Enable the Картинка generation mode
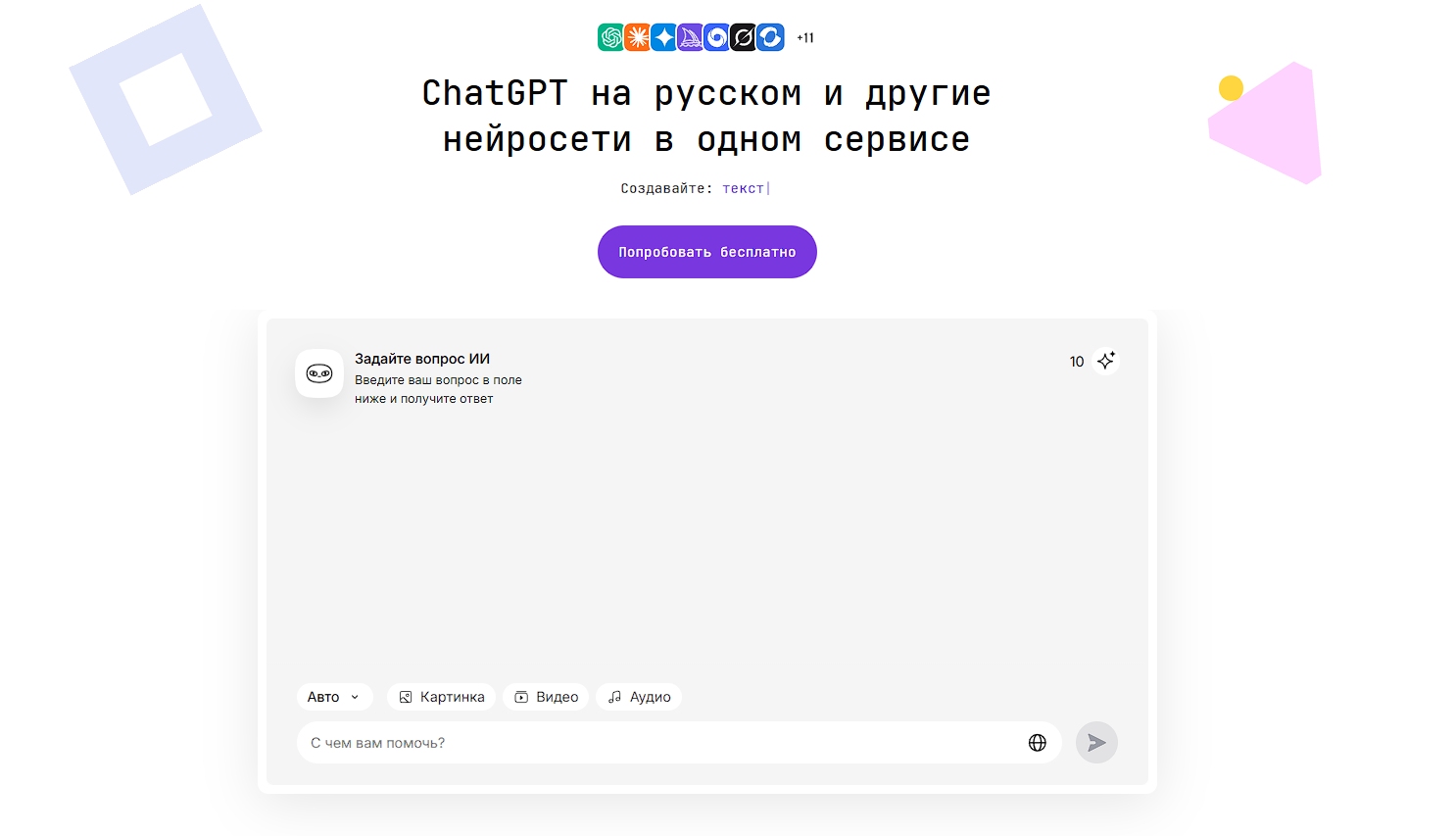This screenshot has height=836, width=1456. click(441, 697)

******************************

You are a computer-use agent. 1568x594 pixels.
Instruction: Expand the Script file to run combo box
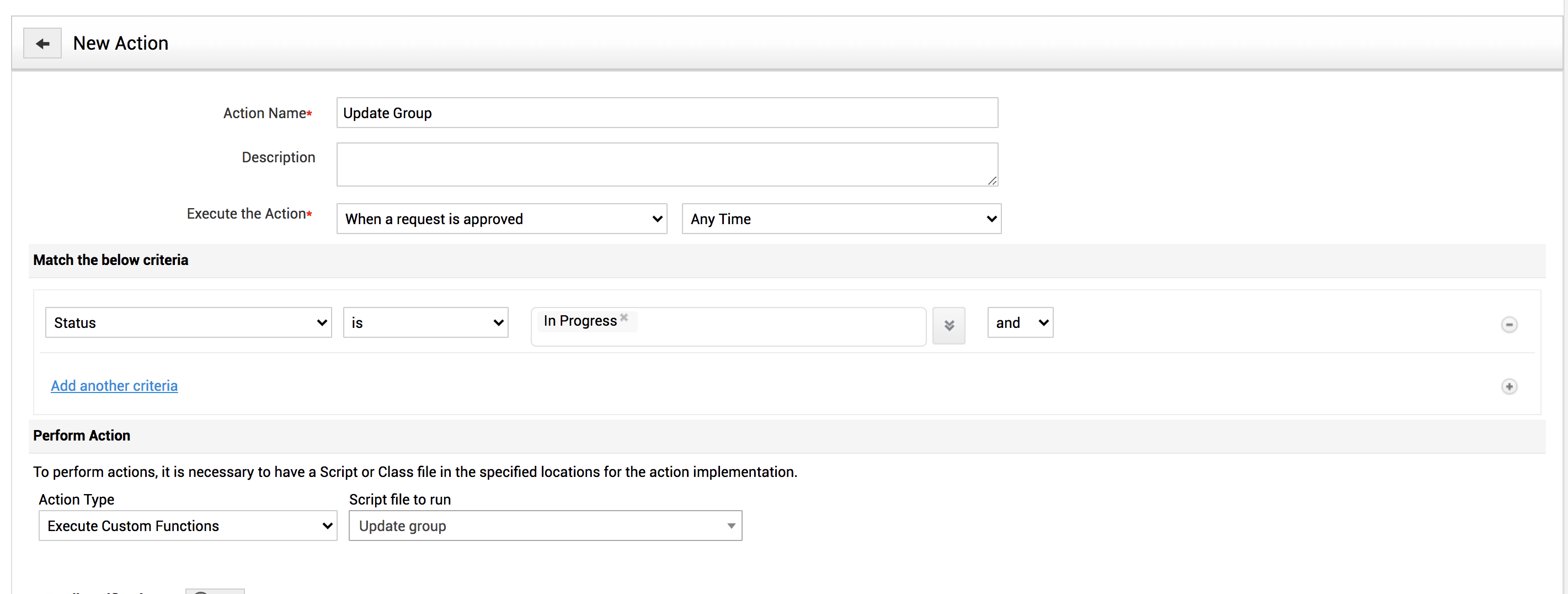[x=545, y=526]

******************************

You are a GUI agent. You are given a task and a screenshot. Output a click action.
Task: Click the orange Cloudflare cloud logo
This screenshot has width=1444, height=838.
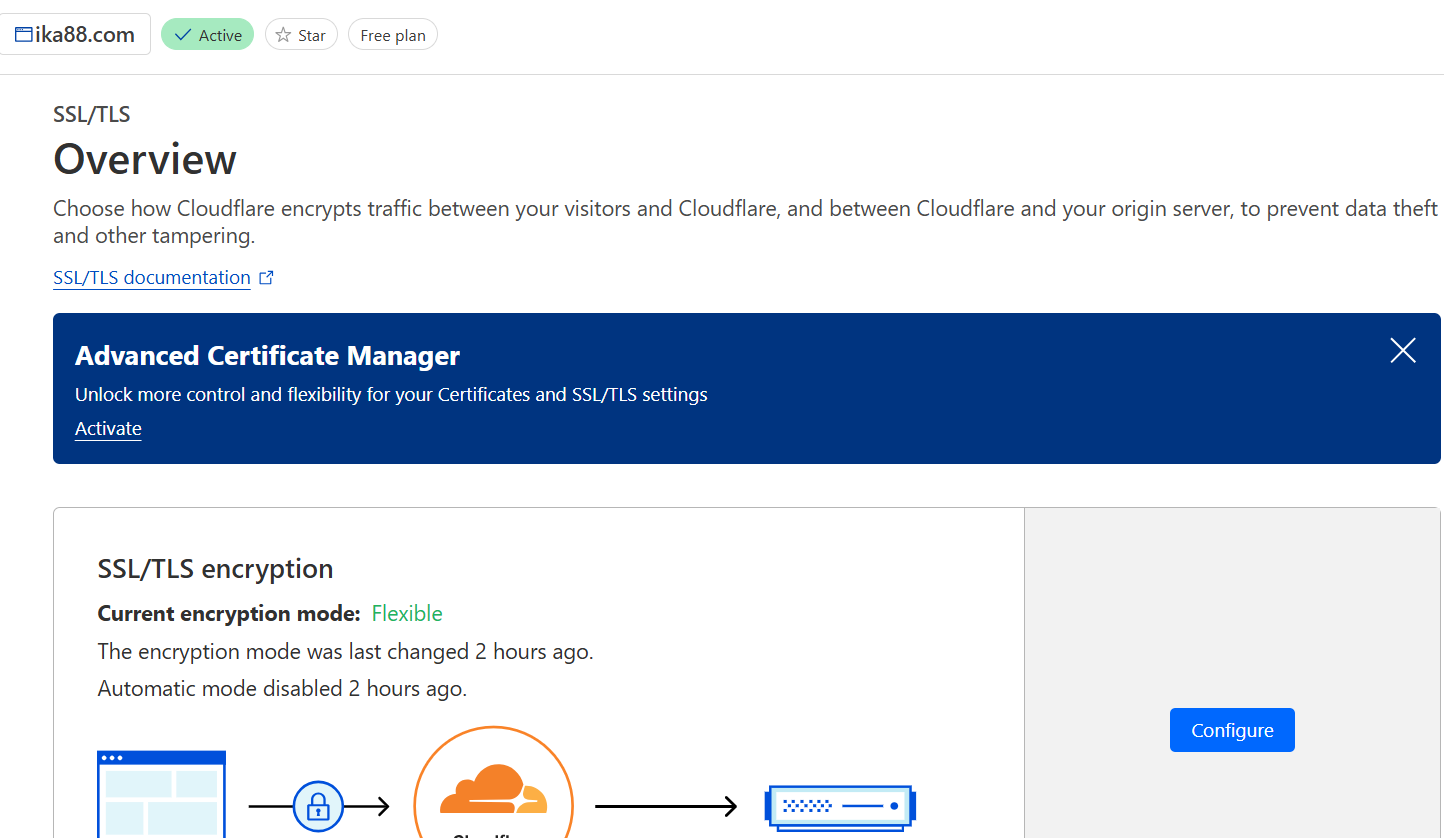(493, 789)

******************************

> Work to complete: For the listing above, identify each line bearing "agent".

> Solved problem:
You are a computer-use agent. 1568x594 pixels.
You are a GUI agent. You are given a task and a screenshot. Output a click action.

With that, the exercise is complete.